Problem description - Retype every entry exactly, down to the last character.

Record set -
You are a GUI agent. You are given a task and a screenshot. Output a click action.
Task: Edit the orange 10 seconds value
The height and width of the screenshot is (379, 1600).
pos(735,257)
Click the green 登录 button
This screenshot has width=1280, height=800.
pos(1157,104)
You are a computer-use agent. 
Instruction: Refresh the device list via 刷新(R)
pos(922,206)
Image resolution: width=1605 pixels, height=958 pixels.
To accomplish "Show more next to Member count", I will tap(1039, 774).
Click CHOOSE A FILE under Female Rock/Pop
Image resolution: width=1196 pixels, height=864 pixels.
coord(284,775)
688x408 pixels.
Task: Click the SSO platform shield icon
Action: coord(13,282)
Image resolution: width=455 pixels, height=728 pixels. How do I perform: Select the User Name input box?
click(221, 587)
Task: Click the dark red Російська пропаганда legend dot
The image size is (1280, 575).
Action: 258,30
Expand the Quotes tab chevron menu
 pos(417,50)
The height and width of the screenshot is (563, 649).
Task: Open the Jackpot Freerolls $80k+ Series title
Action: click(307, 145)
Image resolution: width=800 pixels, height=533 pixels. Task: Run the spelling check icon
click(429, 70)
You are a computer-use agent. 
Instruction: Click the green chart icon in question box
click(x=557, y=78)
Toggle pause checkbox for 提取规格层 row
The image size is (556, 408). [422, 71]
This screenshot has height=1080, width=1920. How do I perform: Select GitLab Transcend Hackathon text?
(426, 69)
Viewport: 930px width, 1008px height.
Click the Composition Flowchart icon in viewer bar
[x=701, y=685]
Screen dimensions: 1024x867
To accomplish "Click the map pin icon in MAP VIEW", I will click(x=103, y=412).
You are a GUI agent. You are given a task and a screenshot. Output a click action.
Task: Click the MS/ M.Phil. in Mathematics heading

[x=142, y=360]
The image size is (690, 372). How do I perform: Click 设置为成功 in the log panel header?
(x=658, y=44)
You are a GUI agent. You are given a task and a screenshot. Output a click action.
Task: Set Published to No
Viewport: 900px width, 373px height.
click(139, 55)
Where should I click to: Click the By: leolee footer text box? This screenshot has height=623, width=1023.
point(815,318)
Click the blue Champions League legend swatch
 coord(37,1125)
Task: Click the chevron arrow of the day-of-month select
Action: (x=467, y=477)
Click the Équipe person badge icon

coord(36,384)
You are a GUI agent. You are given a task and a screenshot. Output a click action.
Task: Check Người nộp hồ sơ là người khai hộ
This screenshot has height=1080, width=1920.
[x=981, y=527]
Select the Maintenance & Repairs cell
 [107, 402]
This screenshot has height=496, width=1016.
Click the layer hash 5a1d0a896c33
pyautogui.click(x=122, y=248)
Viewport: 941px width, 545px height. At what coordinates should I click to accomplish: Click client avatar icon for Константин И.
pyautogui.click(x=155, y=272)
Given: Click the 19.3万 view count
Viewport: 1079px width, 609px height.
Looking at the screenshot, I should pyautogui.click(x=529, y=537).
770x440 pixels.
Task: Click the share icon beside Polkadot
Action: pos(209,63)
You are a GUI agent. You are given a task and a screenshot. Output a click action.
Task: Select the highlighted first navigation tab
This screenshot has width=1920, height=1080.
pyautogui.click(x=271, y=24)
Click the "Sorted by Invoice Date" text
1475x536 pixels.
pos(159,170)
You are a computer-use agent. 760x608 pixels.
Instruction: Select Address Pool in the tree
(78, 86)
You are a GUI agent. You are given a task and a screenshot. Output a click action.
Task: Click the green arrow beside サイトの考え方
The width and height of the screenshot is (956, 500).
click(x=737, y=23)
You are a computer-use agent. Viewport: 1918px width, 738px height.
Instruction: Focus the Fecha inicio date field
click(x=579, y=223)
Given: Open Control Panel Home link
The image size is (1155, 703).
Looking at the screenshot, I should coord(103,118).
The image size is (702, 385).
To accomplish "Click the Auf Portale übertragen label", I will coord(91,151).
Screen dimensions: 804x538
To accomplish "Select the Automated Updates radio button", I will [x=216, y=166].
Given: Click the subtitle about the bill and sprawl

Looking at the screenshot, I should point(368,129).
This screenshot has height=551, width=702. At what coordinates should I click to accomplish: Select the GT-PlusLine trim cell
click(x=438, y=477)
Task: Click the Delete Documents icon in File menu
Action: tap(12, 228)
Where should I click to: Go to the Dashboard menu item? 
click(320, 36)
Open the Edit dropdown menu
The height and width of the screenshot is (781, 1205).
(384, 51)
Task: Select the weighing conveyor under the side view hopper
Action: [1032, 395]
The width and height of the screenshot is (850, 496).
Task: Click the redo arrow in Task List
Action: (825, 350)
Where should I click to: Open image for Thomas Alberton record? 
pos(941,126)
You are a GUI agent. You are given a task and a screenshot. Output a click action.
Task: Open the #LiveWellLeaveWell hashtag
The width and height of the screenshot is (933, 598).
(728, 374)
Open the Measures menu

Exercise answer -
You are a GUI agent. You are given a task and a screenshot. Output a click action.
Task: Edit the orange 10 seconds value
The height and width of the screenshot is (379, 1600).
pos(735,257)
Click the green 登录 button
This screenshot has width=1280, height=800.
pos(1157,104)
You are a computer-use agent. 
Instruction: Refresh the device list via 刷新(R)
pos(922,206)
Image resolution: width=1605 pixels, height=958 pixels.
To accomplish "Show more next to Member count", I will tap(1039, 774).
Click CHOOSE A FILE under Female Rock/Pop
Image resolution: width=1196 pixels, height=864 pixels.
coord(284,775)
688x408 pixels.
Task: Click the SSO platform shield icon
Action: coord(13,282)
Image resolution: width=455 pixels, height=728 pixels. How do I perform: Select the User Name input box?
click(221, 587)
Task: Click the dark red Російська пропаганда legend dot
The image size is (1280, 575).
Action: 258,30
Expand the Quotes tab chevron menu
 pos(417,50)
The height and width of the screenshot is (563, 649).
Task: Open the Jackpot Freerolls $80k+ Series title
Action: click(307, 145)
Image resolution: width=800 pixels, height=533 pixels. Task: Run the spelling check icon
click(429, 70)
You are a computer-use agent. 
Instruction: Click the green chart icon in question box
click(x=557, y=78)
Toggle pause checkbox for 提取规格层 row
The image size is (556, 408). [422, 71]
This screenshot has height=1080, width=1920. How do I perform: Select GitLab Transcend Hackathon text?
(426, 69)
Viewport: 930px width, 1008px height.
Click the Composition Flowchart icon in viewer bar
[x=701, y=685]
Screen dimensions: 1024x867
To accomplish "Click the map pin icon in MAP VIEW", I will click(x=103, y=412).
You are a GUI agent. You are given a task and a screenshot. Output a click action.
Task: Click the MS/ M.Phil. in Mathematics heading

[x=142, y=360]
The image size is (690, 372). How do I perform: Click 设置为成功 in the log panel header?
(x=658, y=44)
You are a GUI agent. You are given a task and a screenshot. Output a click action.
Task: Set Published to No
Viewport: 900px width, 373px height.
click(139, 55)
Where should I click to: Click the By: leolee footer text box? This screenshot has height=623, width=1023.
point(815,318)
Click the blue Champions League legend swatch
 coord(37,1125)
Task: Click the chevron arrow of the day-of-month select
Action: (x=467, y=477)
Click the Équipe person badge icon

coord(36,384)
You are a GUI agent. You are given a task and a screenshot. Output a click action.
Task: Check Người nộp hồ sơ là người khai hộ
This screenshot has height=1080, width=1920.
[x=981, y=527]
Select the Maintenance & Repairs cell
 [107, 402]
This screenshot has height=496, width=1016.
Click the layer hash 5a1d0a896c33
pyautogui.click(x=122, y=248)
Viewport: 941px width, 545px height. At what coordinates should I click to accomplish: Click client avatar icon for Константин И.
pyautogui.click(x=155, y=272)
Given: Click the 19.3万 view count
Viewport: 1079px width, 609px height.
Looking at the screenshot, I should pyautogui.click(x=529, y=537).
770x440 pixels.
Task: Click the share icon beside Polkadot
Action: pos(209,63)
You are a GUI agent. You are given a task and a screenshot. Output a click action.
Task: Select the highlighted first navigation tab
This screenshot has width=1920, height=1080.
pyautogui.click(x=271, y=24)
Click the "Sorted by Invoice Date" text
1475x536 pixels.
pos(159,170)
You are a computer-use agent. 760x608 pixels.
Instruction: Select Address Pool in the tree
(78, 86)
You are a GUI agent. You are given a task and a screenshot. Output a click action.
Task: Click the green arrow beside サイトの考え方
The width and height of the screenshot is (956, 500).
click(x=737, y=23)
You are a computer-use agent. Viewport: 1918px width, 738px height.
Instruction: Focus the Fecha inicio date field
click(x=579, y=223)
Given: Open Control Panel Home link
The image size is (1155, 703).
Looking at the screenshot, I should coord(103,118).
The image size is (702, 385).
To accomplish "Click the Auf Portale übertragen label", I will coord(91,151).
Screen dimensions: 804x538
To accomplish "Select the Automated Updates radio button", I will [x=216, y=166].
Given: Click the subtitle about the bill and sprawl

Looking at the screenshot, I should point(368,129).
This screenshot has height=551, width=702. At what coordinates should I click to accomplish: Select the GT-PlusLine trim cell
click(x=438, y=477)
Task: Click the Delete Documents icon in File menu
Action: tap(12, 228)
Where should I click to: Go to the Dashboard menu item? 
click(320, 36)
Open the Edit dropdown menu
The height and width of the screenshot is (781, 1205).
(384, 51)
Task: Select the weighing conveyor under the side view hopper
Action: [1032, 395]
The width and height of the screenshot is (850, 496).
Task: Click the redo arrow in Task List
Action: (825, 350)
Where should I click to: Open image for Thomas Alberton record? 
pos(941,126)
You are a GUI agent. You are given a task and a screenshot. Output a click action.
Task: Open the #LiveWellLeaveWell hashtag
The width and height of the screenshot is (933, 598).
(728, 374)
Open the Measures menu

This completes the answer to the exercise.